In the kitchen, Uncle Art heated pans of vegetables and potatoes on the stove, and fried some big hunks of beef. Then he got a plate down from the cupboard, took a spoon, and carefully laid a tiny portion of each food on it.

“Come on, Paul, follow me out to the porch with this plate. Did you see my old hound dog, Goldie, follow us back to the house? Hope she didn’t die. We had the same thing for breakfast. Ah, here she is. Here, Goldie, come here girl. Come and get it. What do you think, Paul, looks like she kind of likes what we’re going to eat, doesn’t she?”

“Yes, she does, Uncle Art,” said Paul, smiling and getting into the routine. “Guess we ought to be able to eat it too, huh?”

“Well, it’s good, it’s looking good. But we got to wait a minute. If she doesn’t turn around to lick herself to get the taste out of her mouth, it’s fit for us too.”

The afternoon went much the same way-quickly, more horses, more stalls, with more tales, and a break for a mid-afternoon lunch of course shared by Goldie.

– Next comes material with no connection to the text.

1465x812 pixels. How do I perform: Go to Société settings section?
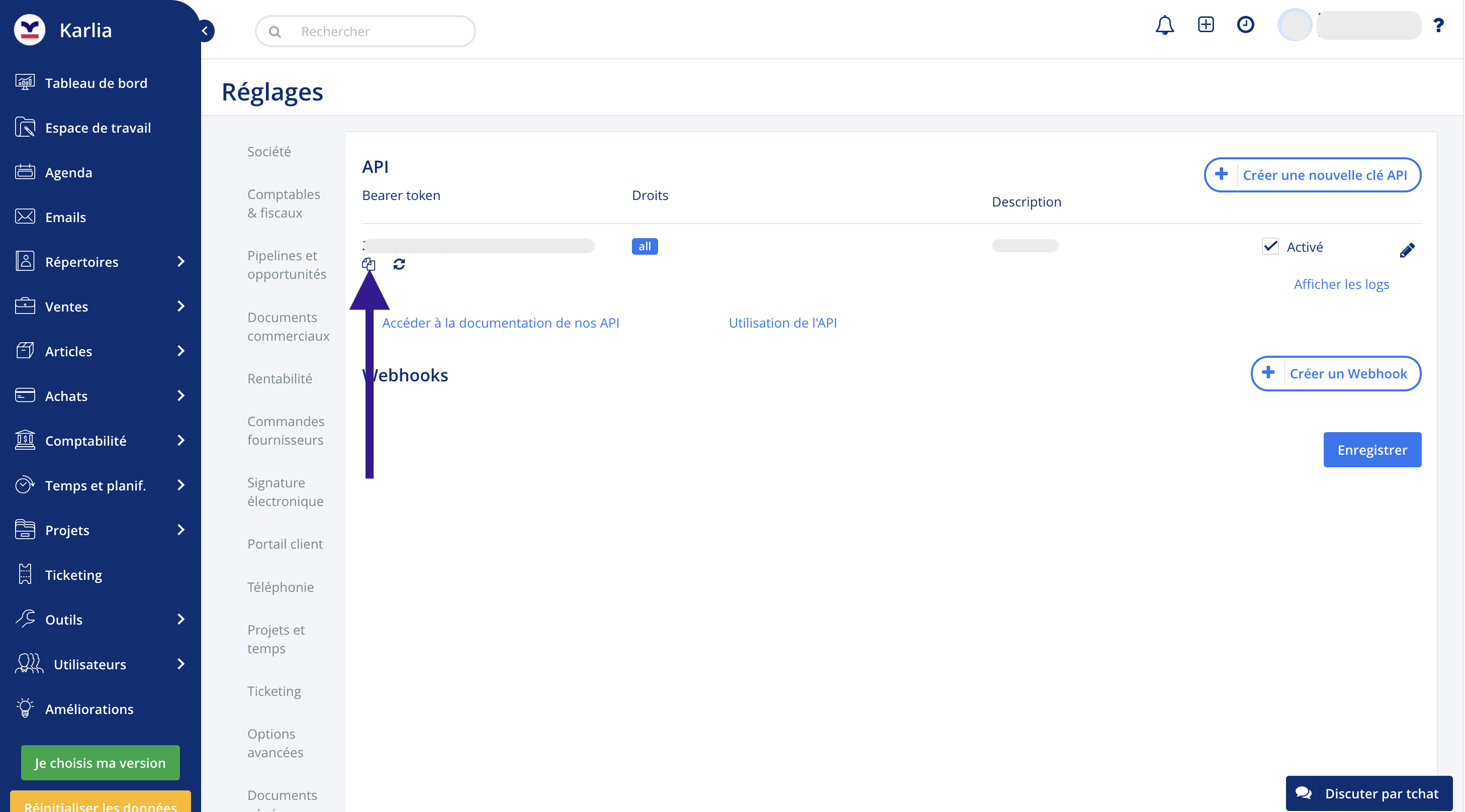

Even when he was an adult, Paul shared a smile with his brothers whenever the name of Uncle Art was mentioned.

As for Arthur, after Paul left, he ate supper, cleaned up, and read a book for a while. Then he put on his hat and coat to go out into the black night to sit in the wooden lawn chair, Goldie sitting at his feet, staring up at the moon and depth of stars that showed brightly crisp. A horse must have caught his scent because there was a brief whinny from the barn.

Arthur and his wife once did this together-sat in the yard watching the stars. The stars were timeless in their watch over the ages, and now so many years had gone by.

A small tear slid from one of Arthur’s eyes. It was always good to have a new boy come over.